Award Number: 1702987
Patient-specific computational models have tremendous potential in revolutionizing disease management and advancing heart failure treatments. Significant advances have been made in the last twenty years on the theoretical and computational developments of cardiac computational models. However, there is currently a lack of a complete computational model that is capable of taking into account all the principal physics occurring in a beating heart, specifically, electrical conduction in the heart, dynamics of blood flow, mechanics of the cardiac wall motion, and the long-term changes in heart function and geometry. The lack of such a modeling framework is a critical barrier to the development of in-depth knowledge about the heart function and diseases. This is especially so as the interactions of these physics are important aspects that need to be taken into account when designing heart disease treatments and understanding heart function. The proposed project aims to develop a strongly-coupled cardiac electromechanics-fluid-growth computational modeling framework that takes into account the key principal physics occurring in the beating heart. Both graduate and undergraduate students will be involved with the research project.

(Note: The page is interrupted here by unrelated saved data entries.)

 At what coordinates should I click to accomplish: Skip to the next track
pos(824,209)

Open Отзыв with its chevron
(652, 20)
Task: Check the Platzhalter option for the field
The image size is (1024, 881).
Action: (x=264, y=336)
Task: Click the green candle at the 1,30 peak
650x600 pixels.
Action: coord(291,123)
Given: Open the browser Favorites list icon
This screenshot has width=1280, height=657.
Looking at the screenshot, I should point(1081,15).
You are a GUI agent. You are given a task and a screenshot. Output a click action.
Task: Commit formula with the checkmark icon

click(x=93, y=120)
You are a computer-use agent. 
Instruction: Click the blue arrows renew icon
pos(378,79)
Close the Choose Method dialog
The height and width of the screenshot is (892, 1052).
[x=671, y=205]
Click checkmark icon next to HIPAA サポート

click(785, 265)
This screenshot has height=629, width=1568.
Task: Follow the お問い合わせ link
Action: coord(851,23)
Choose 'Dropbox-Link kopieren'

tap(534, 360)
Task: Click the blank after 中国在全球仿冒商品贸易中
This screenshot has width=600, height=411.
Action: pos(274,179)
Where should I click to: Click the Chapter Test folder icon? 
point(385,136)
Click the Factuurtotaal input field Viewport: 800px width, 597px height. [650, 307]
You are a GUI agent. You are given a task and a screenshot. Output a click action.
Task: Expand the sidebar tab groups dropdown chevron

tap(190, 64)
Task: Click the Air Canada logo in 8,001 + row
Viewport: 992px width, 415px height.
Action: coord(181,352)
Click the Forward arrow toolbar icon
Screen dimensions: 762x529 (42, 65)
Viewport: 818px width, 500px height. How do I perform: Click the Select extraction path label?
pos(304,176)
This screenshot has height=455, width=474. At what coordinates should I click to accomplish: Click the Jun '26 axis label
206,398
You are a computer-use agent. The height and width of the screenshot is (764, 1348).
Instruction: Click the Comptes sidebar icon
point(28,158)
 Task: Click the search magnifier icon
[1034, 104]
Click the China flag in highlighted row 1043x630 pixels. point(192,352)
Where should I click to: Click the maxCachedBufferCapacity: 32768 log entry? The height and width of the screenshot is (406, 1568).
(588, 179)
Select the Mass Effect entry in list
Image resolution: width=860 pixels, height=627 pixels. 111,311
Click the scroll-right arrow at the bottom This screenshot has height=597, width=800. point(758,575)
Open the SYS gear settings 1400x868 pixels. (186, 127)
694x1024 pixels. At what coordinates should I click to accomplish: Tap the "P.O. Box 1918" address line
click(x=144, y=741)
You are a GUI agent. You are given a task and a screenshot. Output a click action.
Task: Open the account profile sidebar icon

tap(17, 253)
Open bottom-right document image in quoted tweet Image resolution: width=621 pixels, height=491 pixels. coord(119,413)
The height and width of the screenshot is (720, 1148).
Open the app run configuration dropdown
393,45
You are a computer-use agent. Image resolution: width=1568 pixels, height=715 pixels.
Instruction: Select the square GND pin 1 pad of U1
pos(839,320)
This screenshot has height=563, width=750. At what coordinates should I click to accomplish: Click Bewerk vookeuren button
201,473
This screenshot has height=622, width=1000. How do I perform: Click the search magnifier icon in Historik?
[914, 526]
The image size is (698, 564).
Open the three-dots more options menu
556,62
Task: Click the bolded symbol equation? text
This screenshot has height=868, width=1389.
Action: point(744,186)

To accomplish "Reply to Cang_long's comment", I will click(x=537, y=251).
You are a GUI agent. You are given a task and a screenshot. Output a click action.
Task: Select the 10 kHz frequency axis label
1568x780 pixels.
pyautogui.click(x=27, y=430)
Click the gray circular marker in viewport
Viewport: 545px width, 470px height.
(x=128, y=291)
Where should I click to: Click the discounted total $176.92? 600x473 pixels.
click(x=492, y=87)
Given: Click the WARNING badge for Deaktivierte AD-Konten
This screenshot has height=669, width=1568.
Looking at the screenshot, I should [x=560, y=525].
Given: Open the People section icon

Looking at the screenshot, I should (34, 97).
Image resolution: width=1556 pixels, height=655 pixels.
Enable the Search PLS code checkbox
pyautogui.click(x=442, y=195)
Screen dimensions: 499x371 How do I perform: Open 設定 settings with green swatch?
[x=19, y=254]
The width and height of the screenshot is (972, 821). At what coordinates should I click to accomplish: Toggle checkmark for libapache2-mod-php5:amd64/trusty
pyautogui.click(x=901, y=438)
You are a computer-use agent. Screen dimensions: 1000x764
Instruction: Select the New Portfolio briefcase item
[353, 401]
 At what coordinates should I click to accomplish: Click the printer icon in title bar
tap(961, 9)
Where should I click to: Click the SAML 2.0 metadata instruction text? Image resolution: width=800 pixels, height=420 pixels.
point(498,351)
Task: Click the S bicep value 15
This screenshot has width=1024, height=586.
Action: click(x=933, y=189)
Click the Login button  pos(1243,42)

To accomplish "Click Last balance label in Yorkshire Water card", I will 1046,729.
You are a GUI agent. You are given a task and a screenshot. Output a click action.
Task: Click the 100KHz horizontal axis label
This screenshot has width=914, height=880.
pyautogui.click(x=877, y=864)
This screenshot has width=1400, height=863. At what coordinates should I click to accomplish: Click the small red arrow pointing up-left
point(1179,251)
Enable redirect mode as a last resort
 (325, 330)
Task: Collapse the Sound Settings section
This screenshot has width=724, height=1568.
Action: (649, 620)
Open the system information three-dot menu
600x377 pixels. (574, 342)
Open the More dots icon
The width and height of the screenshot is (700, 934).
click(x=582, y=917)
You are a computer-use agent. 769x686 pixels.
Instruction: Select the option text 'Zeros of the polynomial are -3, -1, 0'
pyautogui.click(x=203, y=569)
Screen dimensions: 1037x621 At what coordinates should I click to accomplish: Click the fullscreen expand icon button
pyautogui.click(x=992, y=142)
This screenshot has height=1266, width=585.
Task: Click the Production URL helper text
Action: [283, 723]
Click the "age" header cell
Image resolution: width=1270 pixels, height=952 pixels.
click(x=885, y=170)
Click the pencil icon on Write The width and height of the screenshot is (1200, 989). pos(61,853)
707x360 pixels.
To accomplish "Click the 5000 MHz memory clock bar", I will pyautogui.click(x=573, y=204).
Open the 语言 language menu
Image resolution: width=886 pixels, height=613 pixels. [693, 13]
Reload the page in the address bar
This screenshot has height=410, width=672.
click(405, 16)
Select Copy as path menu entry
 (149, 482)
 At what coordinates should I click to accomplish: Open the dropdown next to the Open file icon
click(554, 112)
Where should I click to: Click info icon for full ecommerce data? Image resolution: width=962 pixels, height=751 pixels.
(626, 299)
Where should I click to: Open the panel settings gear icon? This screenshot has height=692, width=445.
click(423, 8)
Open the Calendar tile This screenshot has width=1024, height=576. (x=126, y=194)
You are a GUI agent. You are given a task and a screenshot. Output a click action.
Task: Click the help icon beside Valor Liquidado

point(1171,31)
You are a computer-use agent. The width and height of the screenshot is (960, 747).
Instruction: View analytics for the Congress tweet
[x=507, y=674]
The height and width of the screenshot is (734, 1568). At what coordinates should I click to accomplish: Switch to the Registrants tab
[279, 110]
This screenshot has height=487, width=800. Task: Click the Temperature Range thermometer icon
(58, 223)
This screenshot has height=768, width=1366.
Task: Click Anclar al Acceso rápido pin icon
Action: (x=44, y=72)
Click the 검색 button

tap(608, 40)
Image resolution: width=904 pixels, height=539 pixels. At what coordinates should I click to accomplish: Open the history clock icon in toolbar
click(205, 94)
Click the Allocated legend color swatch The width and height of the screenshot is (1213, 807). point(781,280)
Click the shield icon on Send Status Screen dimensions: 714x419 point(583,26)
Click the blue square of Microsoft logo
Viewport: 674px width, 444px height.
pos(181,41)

The proposed bottom-up multiscale model will be versatile to allow for arbitrary 3D heart geometries as well as multiscale physics, including: (i) cellular excitation-contraction coupling processes, (ii) contribution of constituents found in the cardiac tissue to its anisotropic mechanical behavior, (iii) macroscale fluid-structure interactions between the heart wall and blood, and (iv) long term growth and remodeling processes. Specific goals that will be accomplished in this project are as follows. First, a strongly coupled cardiac electromechanics-fluid modeling framework will be developed based on a hybrid Fictitious-Domain Arbitrary-Lagrange-Eulerian formulation to describe the short-term bidirectional fluid-elastic-structure interactions between blood flow and ventricular wall deformation driven by the cellular excitation-contraction coupling processes. Second, a cardiac growth model will be integrated into the modeling framework based on the principle of timescale separation to describe long-term changes in the heart geometry and function driven by pathophysiological insults. Last, with clinical data obtained from collaborators, the PIs will apply the modeling framework to develop new understanding concerning normal and abnormal heart functions, such as the short- and long-term effects arising from flow obstruction due to abnormalities in the geometry and deformation of the ventricular wall in hypertrophic cardiomyopathy.